Renson developed a training program to provide resuscitation to these very patients, said Blanche Wallace, Renson’s instructor in the LEAD program and a doctor of strategic leadership and executive coaching at Regent University. Renson created a curriculum and found financing for his project, she added. Renson kept the medical team motivated – a challenge in the best of times, a magnified challenge during a pandemic.

“Even when the team he assembled was struggling, Theron was able to unite everyone and get them working together again,” said Wallace. “With the pandemic, the hospital was even more of a difficult atmosphere to work in. He was able to demonstrate the merit of his project in a way that let team members see the end point.”

The new procedures have been in full swing for a few months. Renson estimates that around six babies have been born at the hospital at the 22-week mark since then. Two have survived. Every case is a new learning opportunity, said Renson. The program will stay in place. The team will continue to refine its procedures, share its results with other hospitals and at conferences as this new area of care develops.
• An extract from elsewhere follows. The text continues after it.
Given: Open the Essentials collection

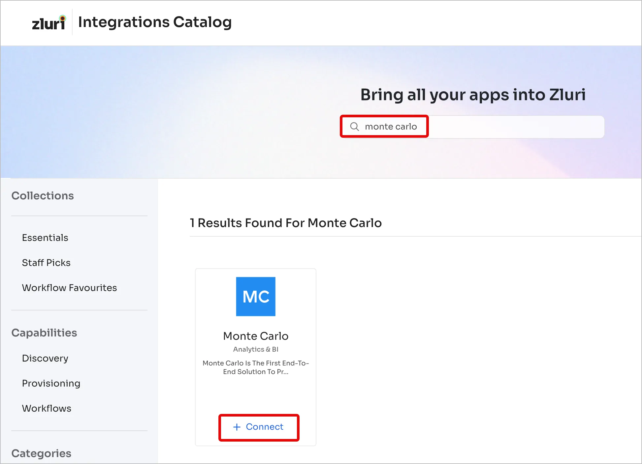Looking at the screenshot, I should point(45,238).
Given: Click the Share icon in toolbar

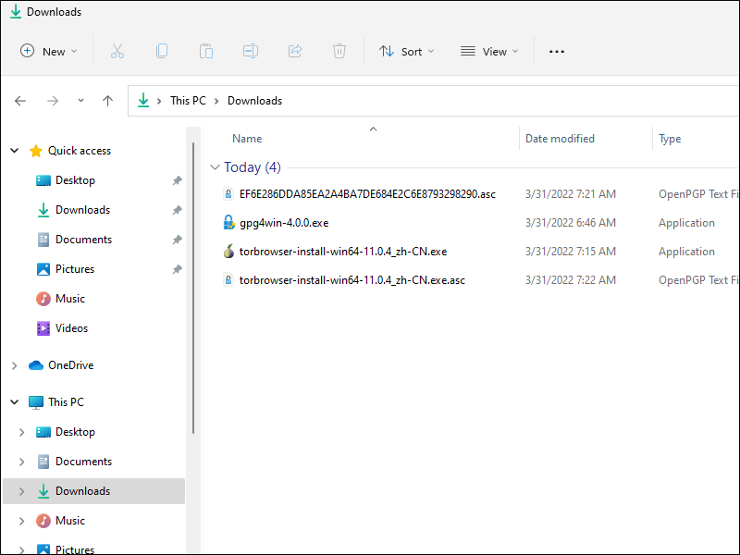Looking at the screenshot, I should point(295,52).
Renson pondered various career choices as a high school graduate in Cascade more than two decades ago. His interest in helping people, the medical field and finding a job right away led him to Boise State’s associates degree program in respiratory therapy. Three years ago, he returned to the university to complete his bachelors of applied science online and earn certificates in business — Boise State’s HBX program with Harvard — and the LEAD program.

Renson chose the LEAD program because the skills it teaches are applicable in so many areas.

“I did it was because I wanted to be a quality leader in my field and have the knowledge how to bring teams closer together to achieve a common goal,” said Renson.

He looks forward to graduating in December.